取り組む課題 ▸
[1] 振り込め詐欺についての本文を2文で要約してください。
[2] 振り込め詐欺についての本文を、最後の文の後から書き継ぐこと。

ページ本文 ▸
2000年代前半頃から振り込め詐欺(※1)が社会問題となっていますが、振り込め詐欺の被害に遭ったという記事が、今でも毎日のように新聞に掲載されています。
※1 警察庁のサイトの用法では、「被害者に電話をかけるなどして対面することなく信頼させ、指定した預貯金口座への振込みその他の方法 により、不特定多数の者から現金等をだまし取る犯罪(現金等を脅し取る恐喝及びキャッシュカード詐欺盗を含む)の総称」。
警察庁の発表によると、2024年は、認知件数、被害総額ともに、ここ10年で最も多かったようです(認知件数は約21,000件、被害総額は約719億円)。
振り込め詐欺に対しては、刑事処分がかなり厳しくなっていますが(初犯であっても実刑になる等)、犯人に刑罰が科されたからといって、被害者の被害が回復されるわけではありません。
【振り込め詐欺救済法による保護】
民事上の被害回復については、いわゆる振り込め詐欺救済法(犯罪利用預金口座等に係る資金による被害回復分配金の支払い等に関する法律)により、犯罪に利用された口座から犯罪被害回復金が支払われる手続が定められています。
このような手続が存在することはご存じの方も多いでしょうし、内容については多くのサイトで解説がされているので、ここでは解説を省略します。
例えば、預金保険機構のサイトでは、手続の流れが図で説明されています。

提供データ ▸
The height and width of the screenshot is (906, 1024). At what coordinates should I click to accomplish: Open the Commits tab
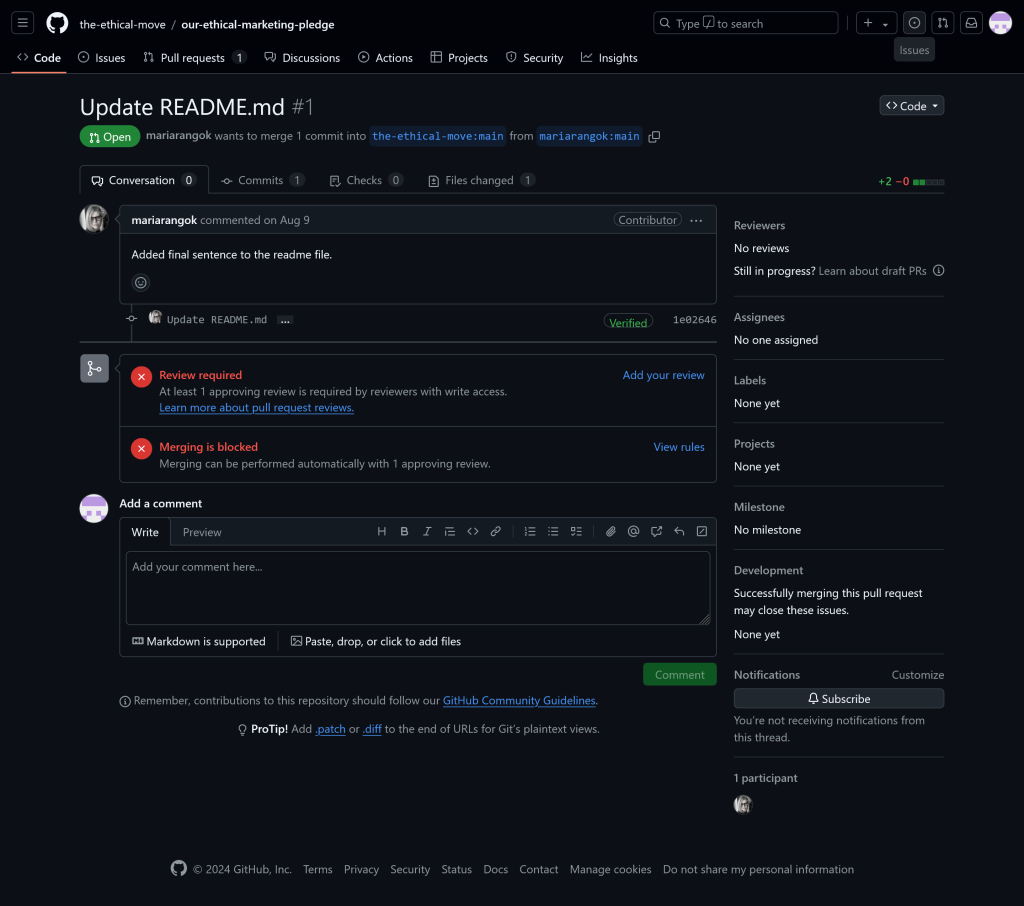coord(261,181)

各課題の回答 ▸
[1] 振り込め詐欺は2000年代前半頃から社会問題となっており、警察庁の発表では2024年の認知件数と被害総額はいずれもここ10年で最も多かった。刑事処分は厳しくなっているものの、それで被害が回復されるわけではなく、民事上は振り込め詐欺救済法によって、犯罪に利用された口座から犯罪被害回復金が支払われる手続が定められている。

[2]
【口座名義人に対する責任追及の可否】
上記の振り込め詐欺救済法の手続とは別に、法律上、犯人グループに不法行為に基づいて損害賠償請求をすることは可能です。騙す行為(詐欺行為)が民法上の不法行為に当たり、詐欺行為を行った者に損害賠償責任が認められることは明らかです。
民法709条
故意又は過失によって他人の権利又は法律上保護される利益を侵害した者は、これによって生じた損害を賠償する責任を負う。 |
しかし、詐欺行為を行った者は、ロマンス詐欺の場合は別ですが、使い捨てアカウントを用いている等の事情で、氏名や住所等を特定できないことが少なくありません。そのため、事実上、詐欺行為を行った者に損害賠償請求することは困難です。
他方、預金口座は本名で開設されているため、振り込め詐欺に利用された口座の名義人(口座名義人)の氏名や商号は本物ということになります。そのため、弁護士会を通して金融機関に照会することにより、口座名義人の正確な氏名や住所等を特定できることがあります。それでは、口座名義人に対して損害賠償請求することはできるでしょうか?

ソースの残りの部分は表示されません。